Maybe I'm missing something?
No, I don't think you are missing anything in that use case, it's just an example of its use. And I am not totally sold on this approach, but mostly am
I had originally considered your option, but didn't feel it was satisfactory for the case where you are extracting things like proper nouns or maybe it is generating a category value. The more general case is where not all the tokens are needed (in fact, very few are). In those cases, you have to go back through the whole list of cached tokens in order to extract the ones you want.

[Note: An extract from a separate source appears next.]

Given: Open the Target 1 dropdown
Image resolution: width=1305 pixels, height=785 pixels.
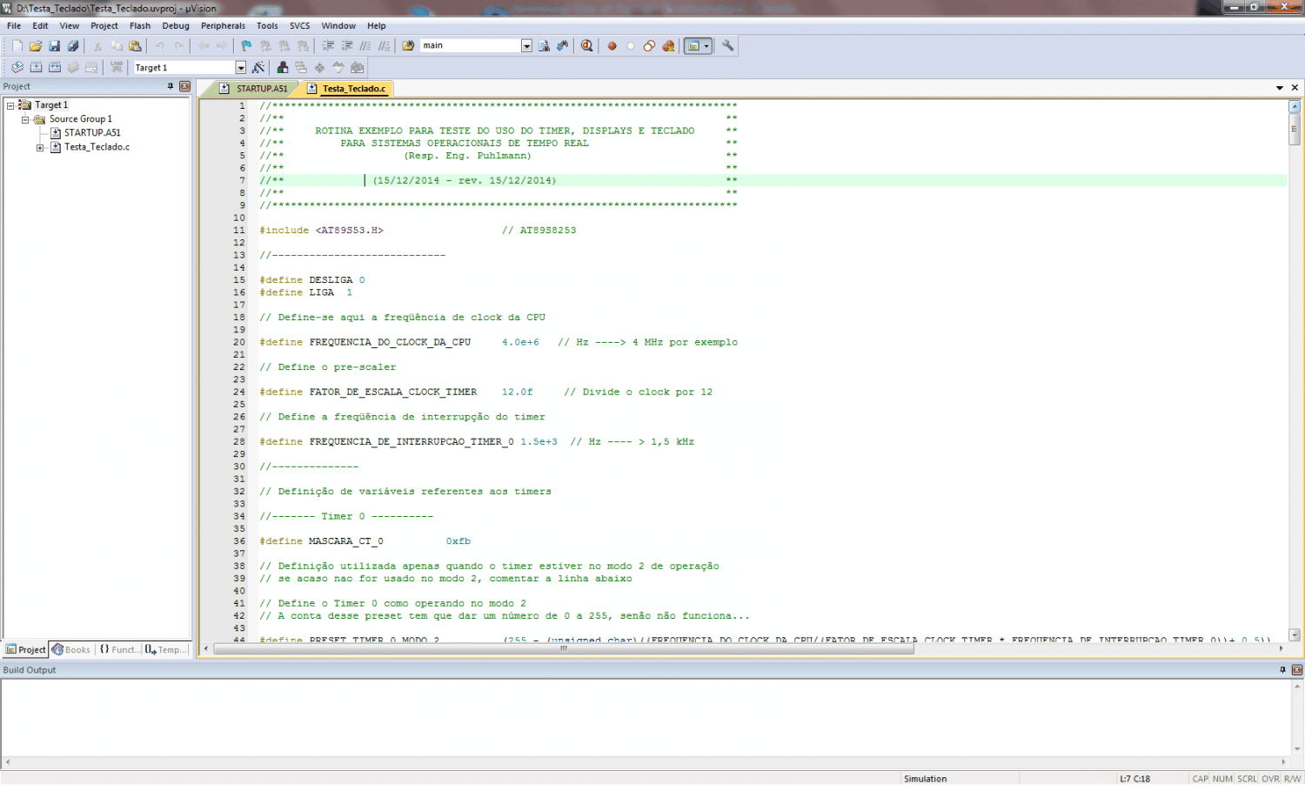Looking at the screenshot, I should [240, 68].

In fact, thinking some more of on it, I am not sure my patch goes far enough in the sense that what if you want it to buffer in mid stream.
For example, if you had:
Proper Noun TF
and Proper Noun TF is solely responsible for setting aside proper nouns as it comes across them in the stream.
As for the convoluted cross-field logic, I don't think it is all that convoluted. There are only two fields and the implementing Analyzer takes care of all of it. Only real requirement the application has is that the fields be ordered correctly.
I do agree somewhat about the pre-analysis approach, except for the case where there may be a large number of tokens in the source field, in which case, you are holding them around in memory (maxFieldLength mitigates to some extent.) Also, it puts the onus on the app. writer to do it, when it could be pretty straight forward for Lucene to do it w/o it's usual analysis pipeline.
At any rate, separate of the CollaboratingAnalyzer, I do think the CachedTokenFilter is useful, especially in supporting the pre-analysis approach.